Hukuk Genel Kurulu'nun 2023/373 E., 2023/1144 K. sayılı kararı
Yargıtay Hukuk Genel Kurulu'nun 29.11.2023 tarihli, 2023/373 E., 2023/1144 K. sayılı kararı
T.C.
Yargıtay
Hukuk Genel Kurulu
2023/373 E., 2023/1144 K.
"İçtihat Metni"
MAHKEMESİ :İş Mahkemesi
SAYISI : 2022/265 E., 2022/619 K.
KARAR : Davanın kabulüne
ÖZEL DAİRE KARARI : Yargıtay 10. Hukuk Dairesinin 31.03.2022 tarihli ve
2021/12617 Esas, 222/4770 Karar sayılı BOZMA kararı
Taraflar arasındaki Kurum işleminin iptali ve alacak davasından dolayı yapılan yargılama sonunda İlk Derece Mahkemesince davanın kabulüne karar verilmiştir.

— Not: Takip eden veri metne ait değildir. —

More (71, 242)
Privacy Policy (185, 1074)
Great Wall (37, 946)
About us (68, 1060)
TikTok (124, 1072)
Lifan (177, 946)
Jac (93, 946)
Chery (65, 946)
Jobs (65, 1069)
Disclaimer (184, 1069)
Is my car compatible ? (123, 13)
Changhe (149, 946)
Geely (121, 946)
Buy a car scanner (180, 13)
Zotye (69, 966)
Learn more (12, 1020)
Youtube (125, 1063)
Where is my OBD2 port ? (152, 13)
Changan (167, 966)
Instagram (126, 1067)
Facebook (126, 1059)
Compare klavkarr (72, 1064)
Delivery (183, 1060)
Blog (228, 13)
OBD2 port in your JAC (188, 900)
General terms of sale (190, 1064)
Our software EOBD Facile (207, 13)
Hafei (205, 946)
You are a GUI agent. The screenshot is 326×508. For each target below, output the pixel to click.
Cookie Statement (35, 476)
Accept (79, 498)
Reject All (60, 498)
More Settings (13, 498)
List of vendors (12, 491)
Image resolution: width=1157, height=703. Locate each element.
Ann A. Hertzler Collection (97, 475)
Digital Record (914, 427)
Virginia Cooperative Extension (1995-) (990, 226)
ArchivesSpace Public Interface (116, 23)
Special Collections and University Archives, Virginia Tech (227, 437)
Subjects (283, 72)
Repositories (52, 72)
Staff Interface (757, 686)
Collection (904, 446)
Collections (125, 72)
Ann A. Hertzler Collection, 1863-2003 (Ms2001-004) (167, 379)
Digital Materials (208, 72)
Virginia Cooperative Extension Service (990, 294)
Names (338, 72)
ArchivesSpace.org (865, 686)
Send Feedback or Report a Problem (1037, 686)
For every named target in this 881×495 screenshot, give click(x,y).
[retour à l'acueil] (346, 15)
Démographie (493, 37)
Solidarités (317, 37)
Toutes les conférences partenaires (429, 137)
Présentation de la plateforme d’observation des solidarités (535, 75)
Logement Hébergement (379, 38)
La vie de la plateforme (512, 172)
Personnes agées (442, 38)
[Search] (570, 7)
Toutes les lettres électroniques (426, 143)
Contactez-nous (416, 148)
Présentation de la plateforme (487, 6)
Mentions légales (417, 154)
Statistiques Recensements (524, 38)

Kararın davalı ... vekili tarafından istinaf edilmesi üzerine Bölge Adliye Mahkemesince istinaf başvurusunun esastan reddine karar verilmiştir.
Bölge Adliye Mahkemesi kararı davalı ... vekili tarafından temyiz edilmesi üzerine Yargıtay 10. Hukuk Dairesince yapılan inceleme sonunda bozulmuş, İlk Derece Mahkemesi tarafından Özel Daire bozma kararına karşı direnilmiştir.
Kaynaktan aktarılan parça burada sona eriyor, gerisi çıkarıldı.